Mylène Farmer / L’Emprise
[Stuffed Monkey / Sony Music]

7.9 Note de l'auteur
7.9

Mylène Farmer - L'EmpriseÉcrire au sujet du nouvel album de Mylène Farmer, c’est un peu le rêve de tout wannabe chroniqueur. On a tous une histoire avec Mylène. Pour certains, elle aura défloré leurs tympans sur Pourvu qu’elles soient douces, dévergondé plus d’un sur Libertine. D’autres furent enchantés de son Désenchanté, invités à la table de Baudelaire avec L’Horloge, baladés entre les tombes de Tristana. Que l’on ait pris nos distances ou pas ne change rien au constat : nous parlons bien d’une icône. La chanteuse la plus enténébrée de l’univers nous revient avec L’Emprise, douzième album studio, sans la trace du Pygmalion de toujours, Laurent Boutonnat. Suggestion d’une vie de sujétion ou balançage de porcelet ? Ce serait mal connaître Mylène.

Nouveau Mylésimée

Le secret d’un succès qui dure, c’est le renouveau constant. Alors qu’elle s’était offerte les services de Feder pour Désobéissance (2018), c’est majoritairement des talentueux couteau suisse Woodkid et de l’acolyte Tanguy Destable (connu sous le pseudonyme Tepr et joueur intermittent de Yelle) qu’elle s’entoure. Et cela s’entend. L’album s’ouvre pompeusement. À l’époque du dernier album de London Grammar, on avait évoqué cette fâcheuse habitude qu’ont les producteurs de stars anglo-saxonnes à ouvrir des albums à coups d’orchestres larmoyants et de cordes cérémoniales. Issus probablement d’une mode intériorisée par Woodkid de par ses travaux à l’international, automatisme trop souvent présente chez des artistes comme Adèle ou Sam Smith, on croirait entendre un James Bond. Tout renvoie aux sonorités métallurgiques des derniers albums de Woodkid, imposant sa griffe péremptoire. Si l’on dépasse cette fâcheuse manie en allant plus loin dans nos souvenirs, les violons insistants de Que l’Aube est belle rappelleront le pont musical du Frozen de Madonna, chanteuse dont on ne pouvait s’empêcher de faire le parallèle avec la Mylène des périodes électroniques de L’Âme-Stram-Gram (Innamoramento, 1999) ou de Dégénération (Point de Suture, 2008). Même si l’album n’embrasse jamais la radicalité de ces morceaux, c’est à celles-ci dont on pense avec l’efficace mais feignant copier-coller À tout jamais / L’Emprise (dont les « Fuck you too » renvoiront aussi au Fuck Them All de 2005), avec ces rayons sonores faisant l’effet de carreaux électriques. Cette volonté de grandiloquence a peu à faire avec certaines arpèges intimistes. Trop longues et cinématographiques, les productions du duo Woodkid / Tepr augmentent inutilement un tragique que Farmer a toujours su savamment doser.

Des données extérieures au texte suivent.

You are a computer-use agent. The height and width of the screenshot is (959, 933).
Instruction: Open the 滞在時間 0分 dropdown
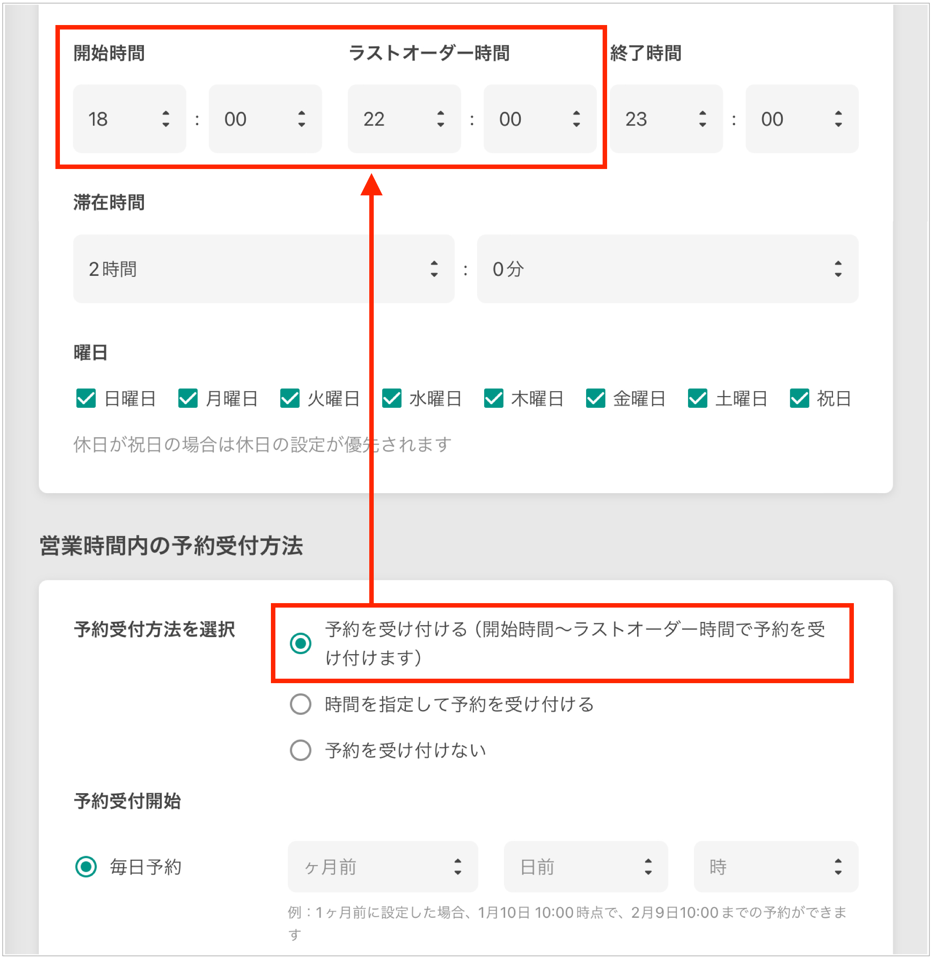tap(667, 269)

Après un bloc de pistes quelque peu redondant, le problème se résout. L’album a ce chic de trouver malgré cela une véritable diversité. Et cela ne tient qu’à quelques pistes, comme quoi… L’astral Rayon vert avec AaRON, seul groupe ayant la chance de figurer aux côtés de la star, renoue avec une ambiance dark et toxique 80’s tout en sonnant (de) notre temps. Vu qu’on avait peu apprécié la collaboration avec Sting, il ne pouvait y avoir meilleur match sur l’album. Avec ces scintillements stellaires et son clapotis de notes étoilées, la piste atteint une belle ampleur. On retiendra également la surprise de l’album Rallumer les étoiles, morceau ultra-pop et optimisme, commençant sur une touche aurorale très New Order pour s’épanouir sur une ambiance gospel emplie de confiance pour l’avenir. C’est le tube dance-pop en puissance, un morceau lumineux pour accompagner un soleil chassant le noir de la nuit. On reconnait tout de suite la signature discrète de Moby, co-producteur et fidèle ami de la chanteuse. Un peu plus loin, la glaçante Que je devienne… agît comme un rappel à l’aura gothique de sa chanteuse. Musique à point pour la série de concerts à venir, on  s’imagine tenue par sa main de fille de l’air, slalomant entre les corbeaux vers la pointe du donjon. On tient la musique d’enterrement de nombreux fans, à déclencher lorsque le cercueil pénètre le narthex.

L’emprise des sens

Dernier élu à la confection du bébé, Darius Keeler d’Archive signe la feuille d’appel avec un étonnant Ne plus renaître, où la voix de Farmer, effervescente comme chez Lush ou n’importe quel groupe de shoegaze la tête dans le gaz, s’enroule sur une inquiétante arpège qu’on aurait juré composé par Fabio Frizzi pour un film de Fulci. La langueur de Farmer sonne, à quelques octaves près, similaire à Diabolique mon ange (Bleu noir, 2010). On se croirait marcher le long d’une sente, les portes du pénitencier en vue. Dans les ratés, on ne cessera de se demander la raison de plusieurs inserts incompréhensibles, un Ave Maria inutile sur cette même piste ou des bruits de rues et fête foraine incohérents avec l’intimisme de Do You Know Who I Am, morceau osé mais s’abîmant par maladresse. La trop légère Bouteille à la mer s’entend plus comme un appel à l’aide. Rappelant des albums mineurs du début des années 2010, ce morceau excessivement optimiste est d’un son ne devant pas s’entendre ici comme hors de propos, mais plutôt hors contexte. La voix blanche et nue de Farmer parvient néanmoins à s’y calfeutrer.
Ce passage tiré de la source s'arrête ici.